Bolsonaro hat dem Land in den vergangenen Wochen viel zugemutet. Mitte April entließ er seinen Gesundheitsminister Luiz Henrique Mandetta, der verzweifelt versucht hatte, die Corona-Pandemie in Brasilien einzudämmen. Dann schasste er den angesehenen Justizminister Sérgio Moro, der von großen Teilen der Bevölkerung als Brasiliens erfolgreichster Kämpfer gegen Korruption gefeiert wird.

"Auf der Seite des Gesetzes"

Am vergangenen Wochenende unterstützte der Präsident bei einer Demonstration dann auch noch die Forderung seiner Anhänger, das Militär möge intervenieren und den Kongress auflösen. Das war dann selbst den Generälen zu viel. Verteidigungsminister Azevedo sah sich zu einer Klarstellung veranlasst: "Die Streitkräfte werden immer auf der Seite des Gesetzes, der Demokratie und der Ordnung stehen", erklärte der Minister. "Das ist unsere Pflicht."

Dass Militärs die demokratischen Institutionen verteidigen, wäre für Brasilien eine ganz neue Erfahrung. Genauso wie die Erkenntnis, dass rechtsextreme Politiker und ihre Unterstützer die Demokratie von innen zerstören.

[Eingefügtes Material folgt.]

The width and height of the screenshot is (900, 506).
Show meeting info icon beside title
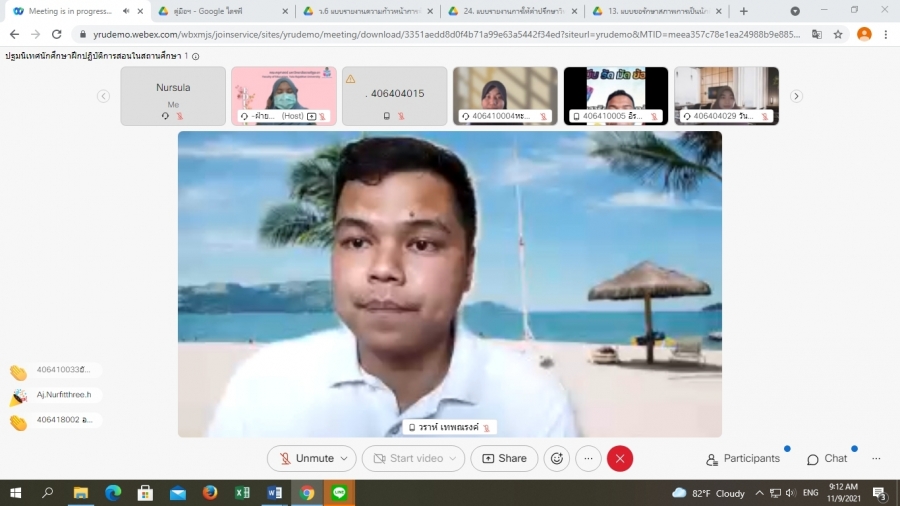[195, 56]
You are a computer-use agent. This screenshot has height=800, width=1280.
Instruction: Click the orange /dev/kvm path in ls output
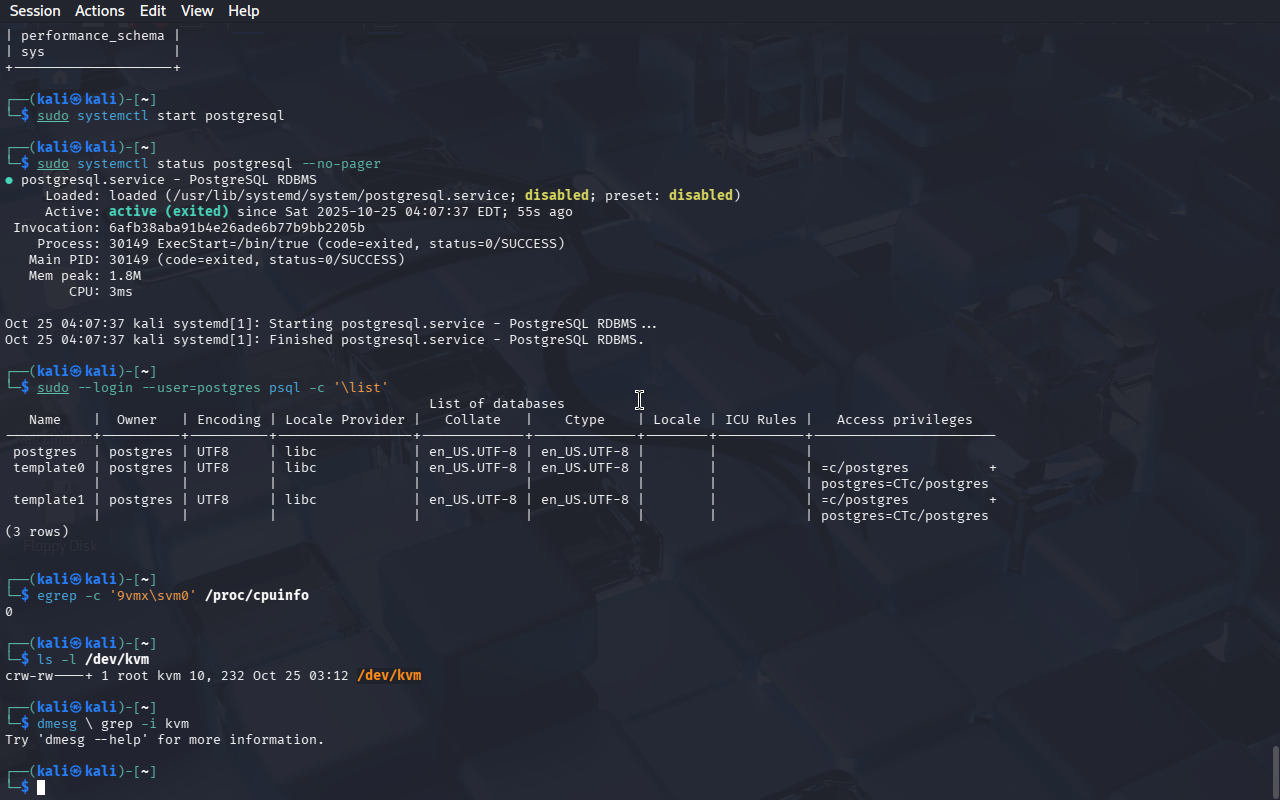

Es könnte sein, dass die Militärs ihre verbale Demokratietreue schon bald praktisch unter Beweis stellen müssen. Denn aufgrund der regelmäßigen Verstöße gegen seine Amtspflichten liegen im brasilianischen Parlament bereits jetzt 30 Anträge auf ein Amtsenthebungsverfahren gegen den Präsidenten vor. In den Meinungsumfragen befindet sich Bolsonaro zudem seit der Entlassung von Justizminister Moro mit Ablehnungsraten von 50 Prozent im freien Fall. 

Justiz zeigt ihre Zähne

Auch Brasiliens Oberster Gerichtshof zeigte Bolsonaro mehrfach seine Grenzen auf. Zuletzt untersagten die Richter dem Präsidenten, einen Vertrauten als neuen Chef der Bundespolizei einzusetzen, weil der Verdacht besteht, etwaige polizeiliche Ermittlungen gegen seine Familie dadurch verhindern zu wollen. 

Sollte gegen Bolsonaro ein Amtsenthebungsverfahren eröffnet werden oder er zurücktreten, würde Vize-Präsident Hamilton Mourão nachrücken. Und angesichts der jüngsten Klarstellung des Verteidigungsministers würde der General den Anhängern Bolsonaros wohl kaum ihre Wünsche erfüllen und die Rückkehr zur  Diktatur verkünden.

Es wäre eine Ironie der Geschichte, wenn die antidemokratischen Ausfälle von Bolsonaros Anhängern vom Militär höchstselbst unterbunden würden. Für Brasilien geht es darum, die nächsten Jahre irgendwie zu überstehen. Nicht noch tiefer zu fallen. Und den Hass der politischen Polarisierung zu überwinden, der ein ganzes Land vergiftet und an den Rand des Abgrundes gebracht hat. Am besten ohne Bolsonaro.